Poster Presentation 2025 Joint Meeting of the COSA ASM and IPOS Congress

Case Study: Innovative collaboration to connect Aboriginal women from rural NSW to world class cancer treatment for cervical cancer (126414)

Denise Andree-Evarts 1 , Catherine Osborne 1 , Rachael Beldham-Collins 1
  1. Western Cancer Centre Dubbo, Dubbo, NSW, Australia

Background

Aboriginal and Torres Strait Islander (ATSI) women experience higher cervical cancer incidence rates than non-Indigenous women (19.5 vs 8.7 new 100 000).1 This disparity is driven by healthcare access barriers, socio-economic challenges, and cultural factors that hinder timely diagnosis and treatment2. Standard care requires radiation therapy (RT) within 50 days for optimal cure rates, yet multifactorial barriers often prevent ATSI women from accessing appropriate, timely care.3

 

Methods  

This case study examines the treatment journey of an ATSI women from rural Western NSW undergoing definitive RT for locally advanced cervical cancer. Data were collected through medical records, multidisciplinary team documentation, and interviews with the patient and care team.
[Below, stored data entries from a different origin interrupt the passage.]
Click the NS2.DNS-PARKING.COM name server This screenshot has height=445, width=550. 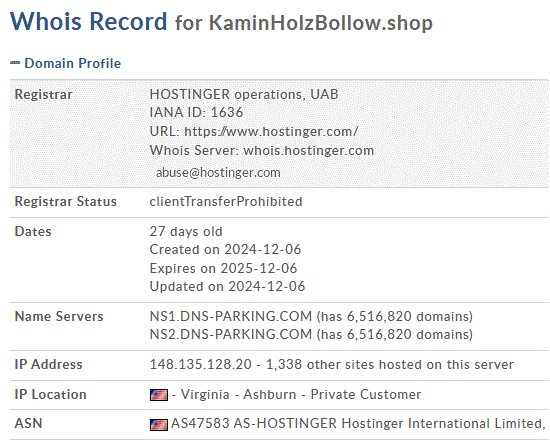coord(231,334)
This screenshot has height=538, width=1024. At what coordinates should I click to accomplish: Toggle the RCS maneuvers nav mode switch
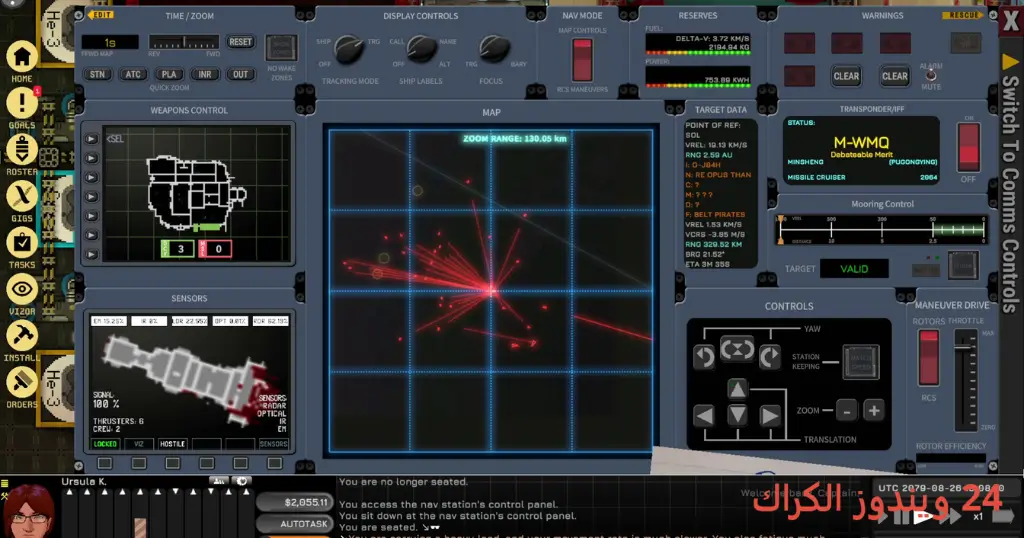(x=582, y=59)
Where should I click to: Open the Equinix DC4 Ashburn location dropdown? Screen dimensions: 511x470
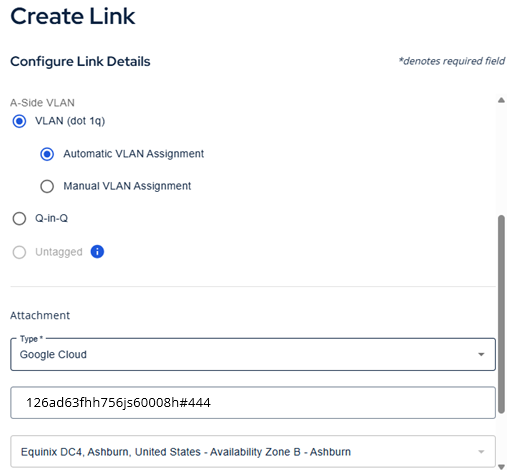pos(253,452)

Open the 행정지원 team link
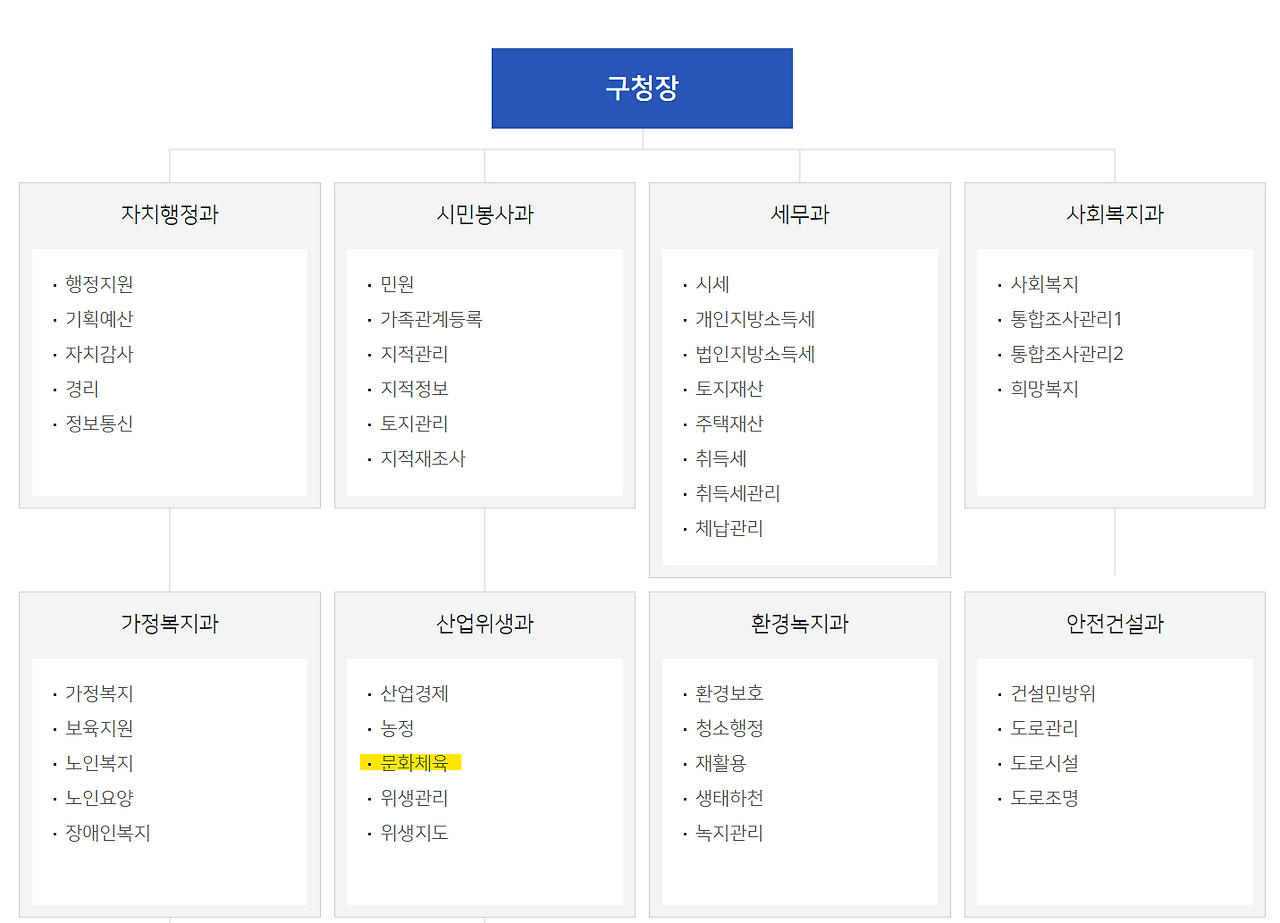coord(97,284)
Analysis focussed on identifying intervention points, stakeholder roles and outcomes contributing to successful treatment completion with optimal time frames

 

Impact on practice

The successful treatment pathway directly informed development of a culturally responsive gynaecological radiation oncology framework. This framework has since demonstrated improved treatment compliance and engagement among Aboriginal patients, with key components including early barrier identification, proactive cultural liaison support, flexible scheduling arrangements, and shared decision-making approaches respecting cultural values and family obligations.

 

Discussion

This case demonstrates how culturally responsive, collaborative care models can overcome barriers to cancer treatment for Aboriginal women. The comprehensive, patient-centred treatment pathway involved active collaboration between our rural local health district services and broader metropolitan oncology partners. This single case highlights the significant potential for systemic change when healthcare services adopt culturally informed, collaborative approaches, though broader implementation studies are needed to validate these findings across diverse Aboriginal communities and healthcare settings. 

 

  1. 1. Cancer Council 2024 https://www.cancer.org.au/clinical-guidelines/cervical-cancer/cervical-cancer-screening/cervical-cancer-in-australia Accessed 29 May 2025
  2. 2. 2021 National Healthcare Quality and Disparities Report [Internet]. Rockville (MD): Agency for Healthcare Research and Quality (US); 2021 Dec. DISPARITIES IN HEALTHCARE. Available from: https://www.ncbi.nlm.nih.gov/books/NBK578532/
  3. Mandal A, Asthana AK, Aggarwal LM. Clinical significance of cumulative biological effective dose and overall treatment time in the treatment of carcinoma cervix. J Med Phys. 2007 Apr;32(2):68-72. doi: 10.4103/0971-6203.33244. PMID: 21157538; PMCID: PMC3000534.